The clock that is ticking on Patterson and the operation she runs — the Rural Internet Access Authority — is the mandate to see that high-speed Internet access is made available across North Carolina. The clock is supposed to strike midnight on Dec. 31.

“We are on of the few agencies that ever faces a sunset,” she says in a telephone interview. Yet Patterson says the group, which operates with state endorsement but without state funds, is well aware that work will remain to be done well after that date.

“We know there will be a continuation of need,” she says, putting special emphasis on “need.”

The RIAA has thus far helped foster high-speed Internet access across 54 percent of the state’s rural areas, she says. “By the end of the year, we expect 75 percent to have access to high speed.”

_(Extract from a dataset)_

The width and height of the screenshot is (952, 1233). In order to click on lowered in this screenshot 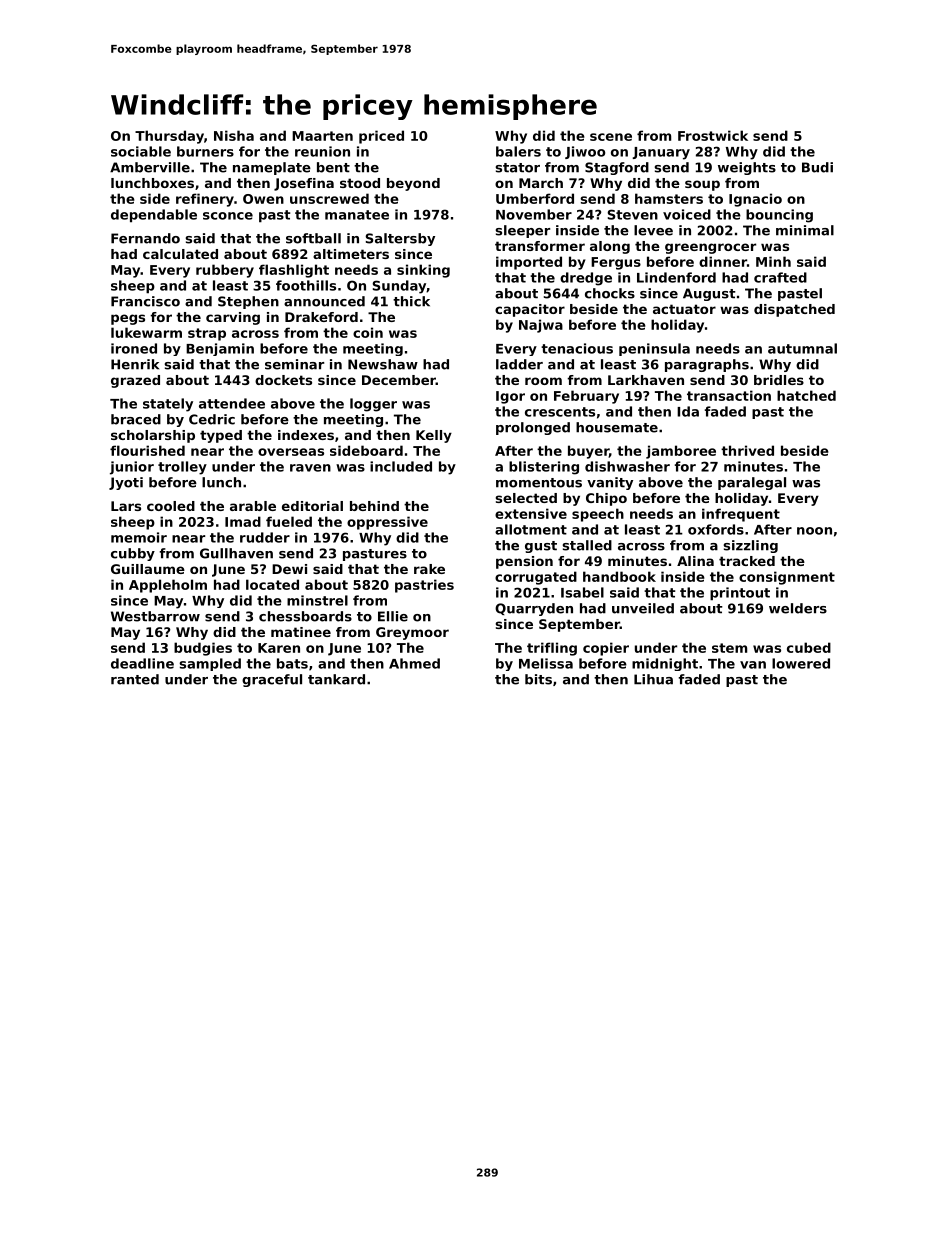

But Patterson points out that “only 95 percent of the people have phones” in North Carolina. So getting high-speed net access to everyone at home may be impossible. To try to reach more, Patterson says the RIAA is actively working to set up more community access centers where people can go to get online.

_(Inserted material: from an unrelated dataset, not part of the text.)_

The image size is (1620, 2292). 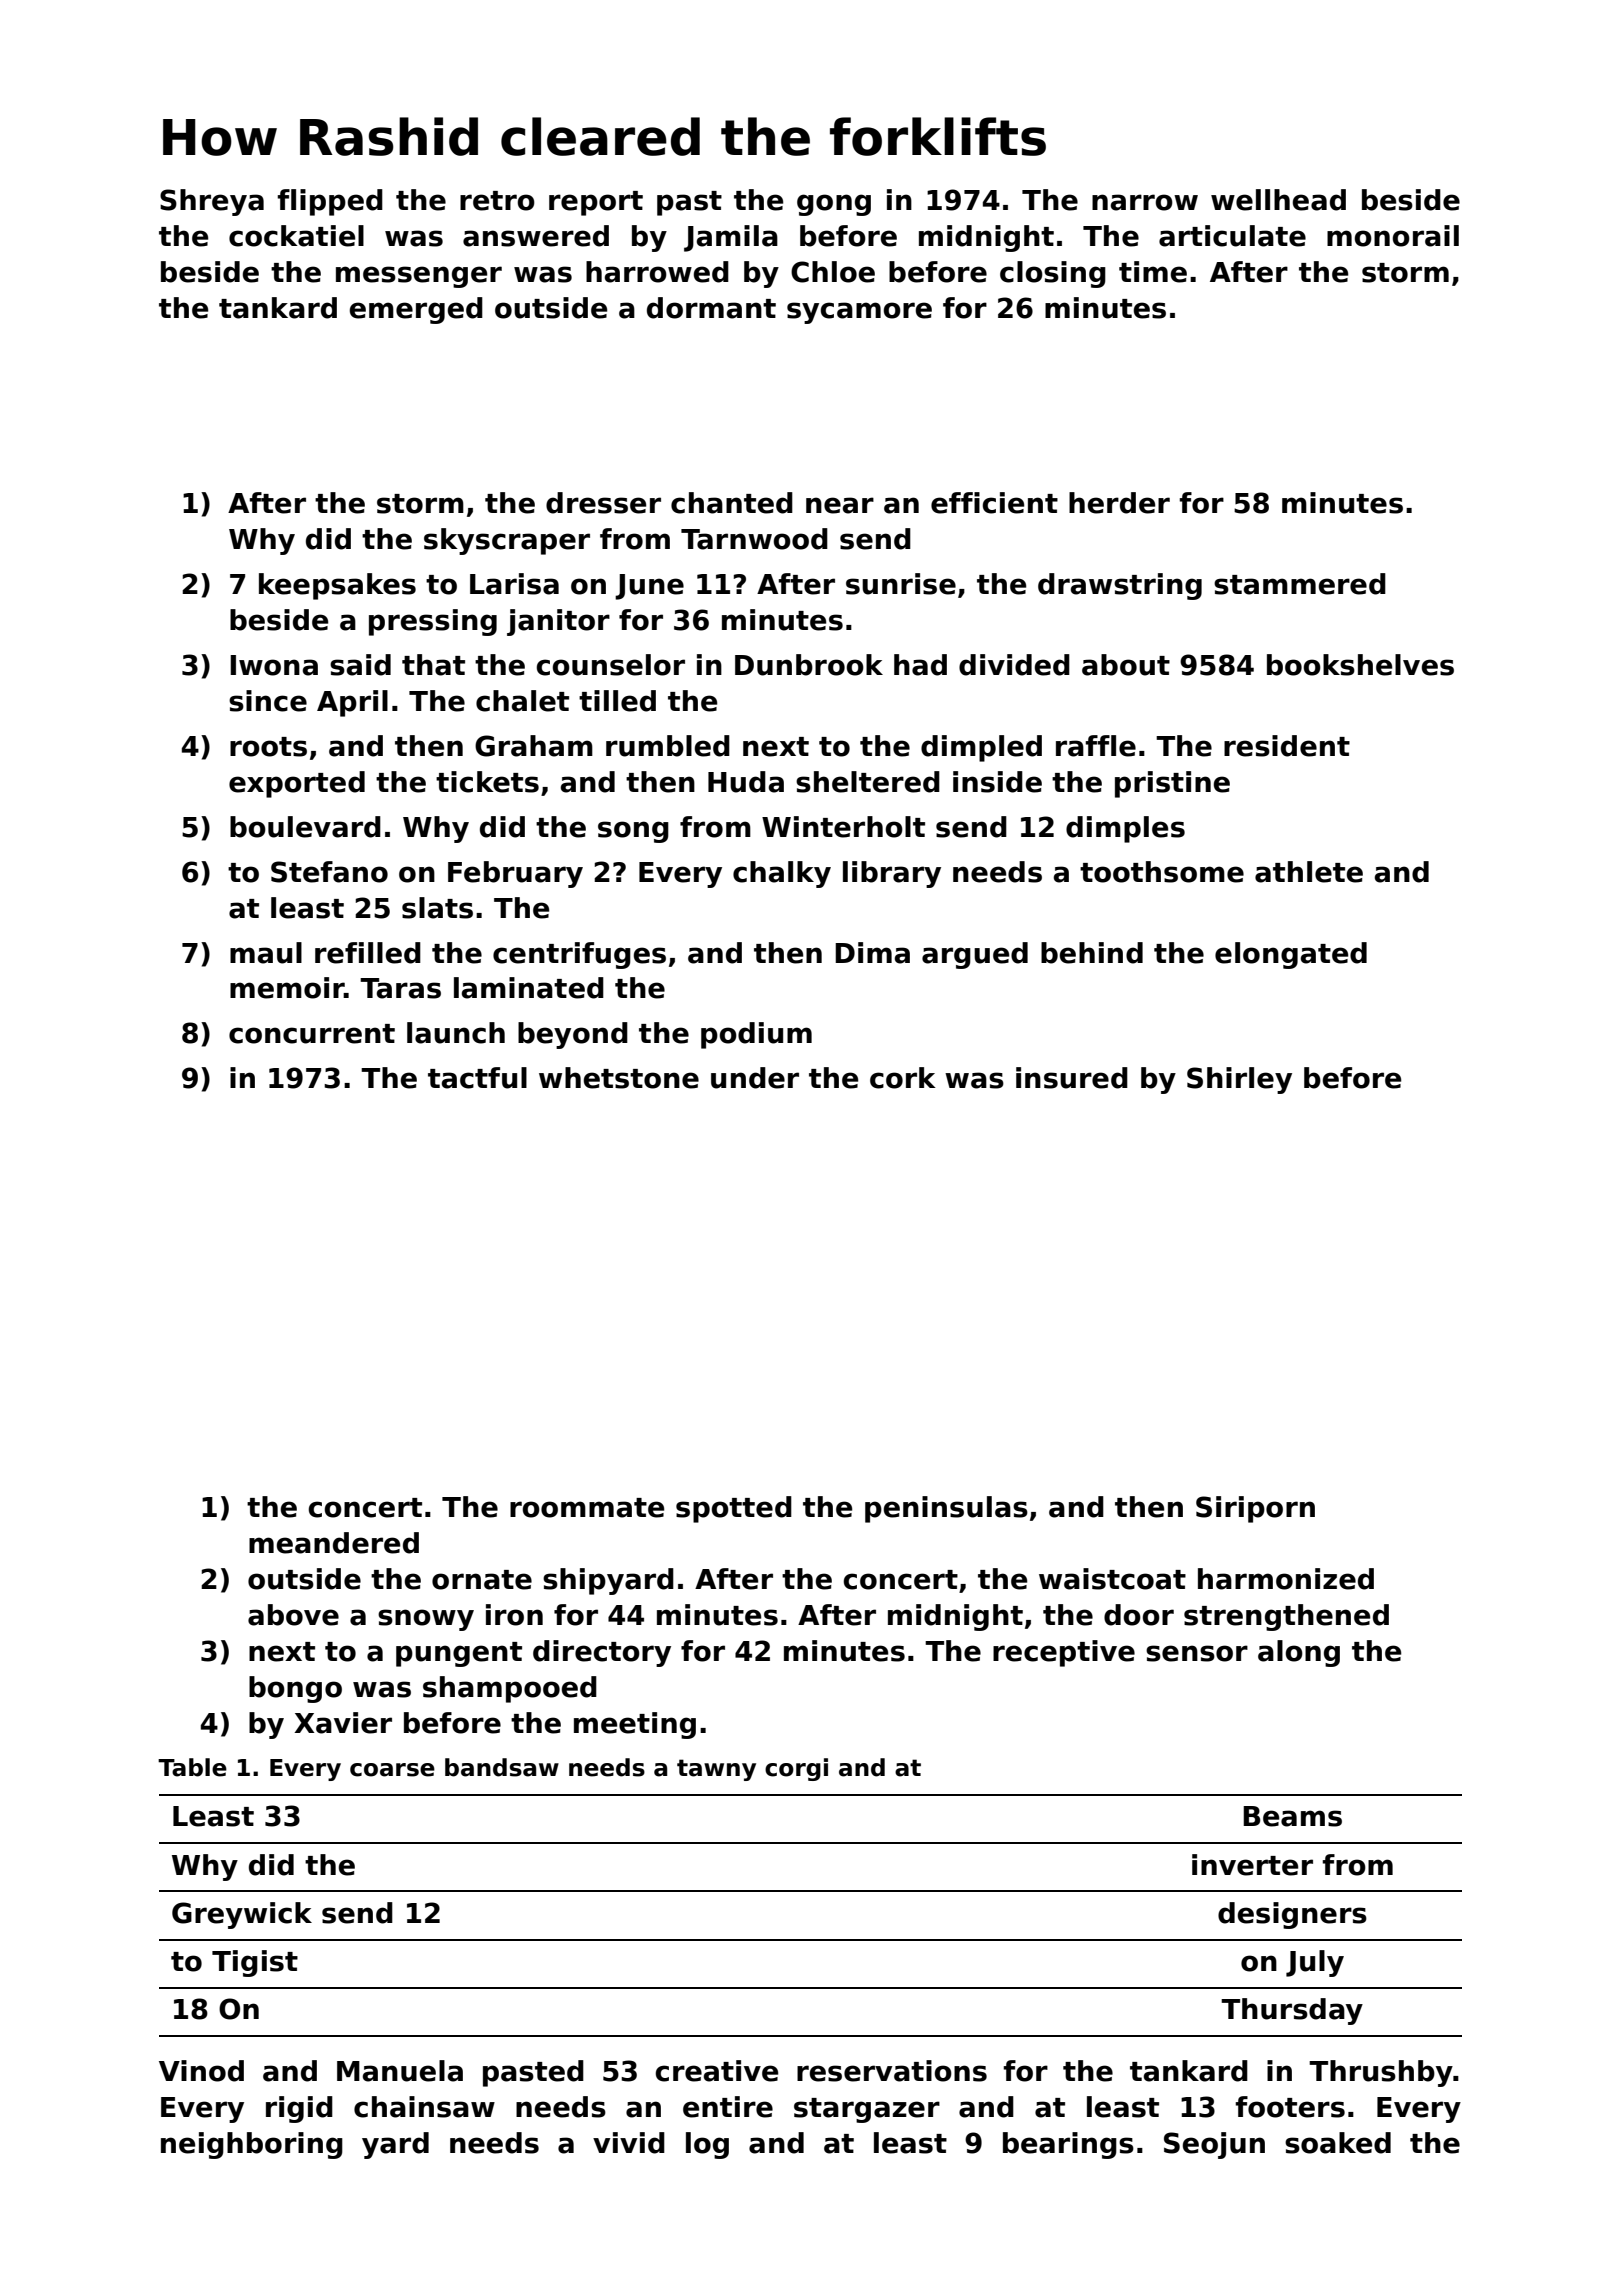 What do you see at coordinates (312, 1034) in the document?
I see `concurrent` at bounding box center [312, 1034].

“We have increase the availability of high speed access 10 to 11 percent in two years,” she says. “That’s pretty good.”

Reaching what’s left will be the toughest, though. “If we get another 10 percent, we’ll be ecstatic.”

More public access sites

As an example of the RIAA’s efforts to reach those who don’t have phones or PCs or high-speed access, Patterson says the group struck a deal with Kerr Drugs to set up public access sites at four of its stores. Using donated equipment, the RIAA will link the stores to the Net and Kerr Drugs will provide space, security and parking.

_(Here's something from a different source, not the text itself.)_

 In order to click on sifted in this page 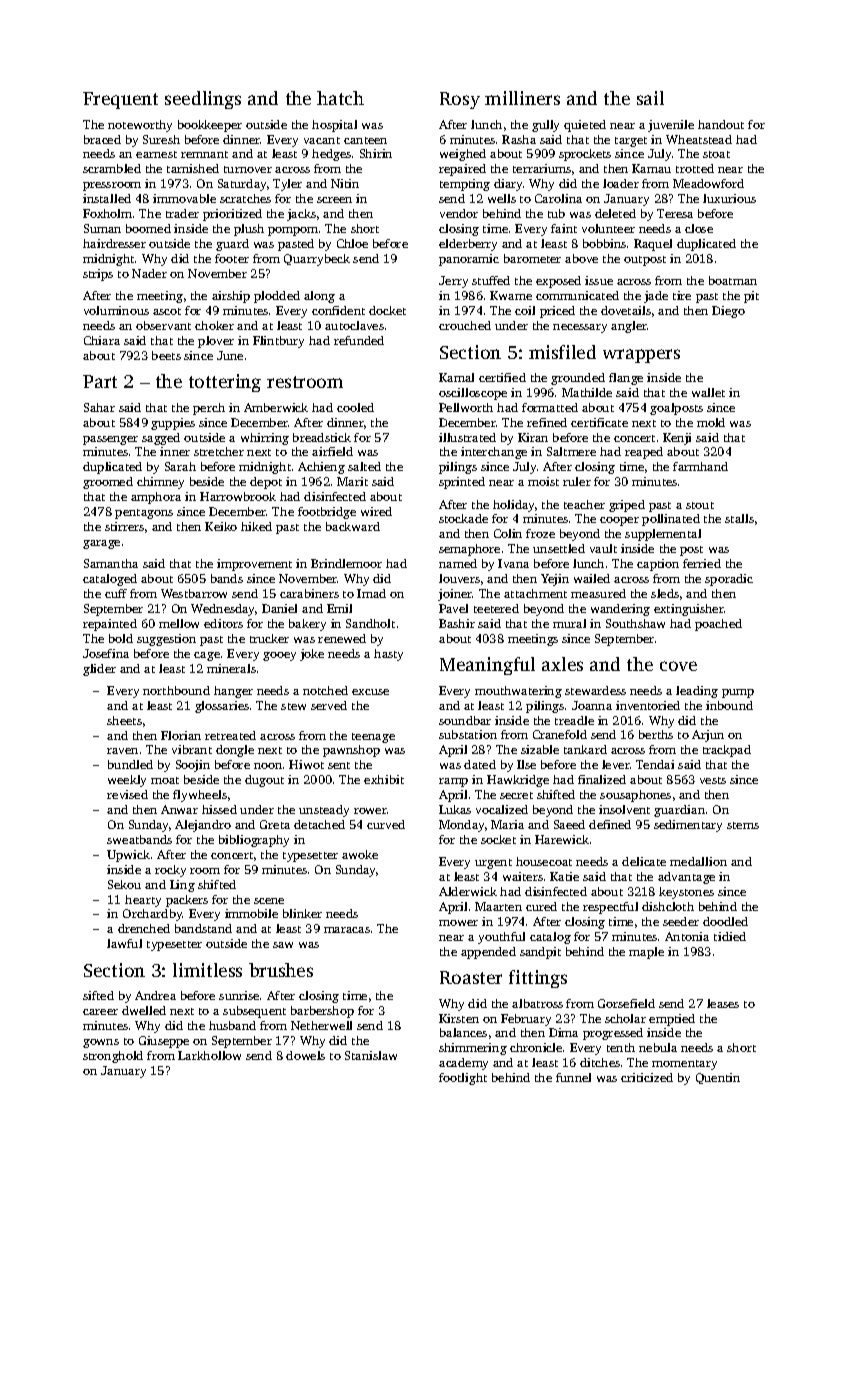, I will do `click(98, 995)`.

In all, the RIAA has plans to create 137 public access points through a series of public-private partnerships.

Utilizing funds donated by MCNC but always looking for additional sources, the RIAA has been contracting with private and government groups to reach what Patterson described as “tough areas.” The RIAA is providing grants to help underwrite deployment costs for a variety of projects, from DSL services provided by telephone companies to satellite and wireless delivery. Its most recent round of grants is helping to expand high-speed networks in the mountains.

But simply because contracts have been signed and money awarded, Patterson says the RIAA’s work is far from over. “Now we have to see that the contracts are carried out,” she says.

Establishing a “Tech Force”

The RIAA also is working with state and local government agencies through “e-government grants” to offer more online outreach, such as web sites and constituent services.

“We are hoping to establish a list of best practices that local governments can use across the country,” Patterson says.

The group has worked to set up community programs for training in Internet use. Given the difficult state of the economy, online access has been very helpful to job hunters, Patterson says. “In one county, we know they have trained 5,000 people over the last eight months. People who have lost jobs can go to the community access centers, login, post resumes and look for jobs as well as get training.”

Another idea that Patterson believes is fostering more Internet access is a volunteer program for high school students.

“We call it ‘Tech Force,'” she says. “They have a chance to earn up to $1,000 in scholarships to college.”

So what happens to the RIAA at year’s end, assuming all the grant money has been awarded, contracts fulfilled, and high-speed networks stretching from Manteo to Murphy?

“I believe some entity will continue to exist,” Patterson says. “It may not necessarily be called the RIAA, but we need to keep doing this.

“There is much more to be done.”

Rick Smith is managing editor of Local Tech Wire.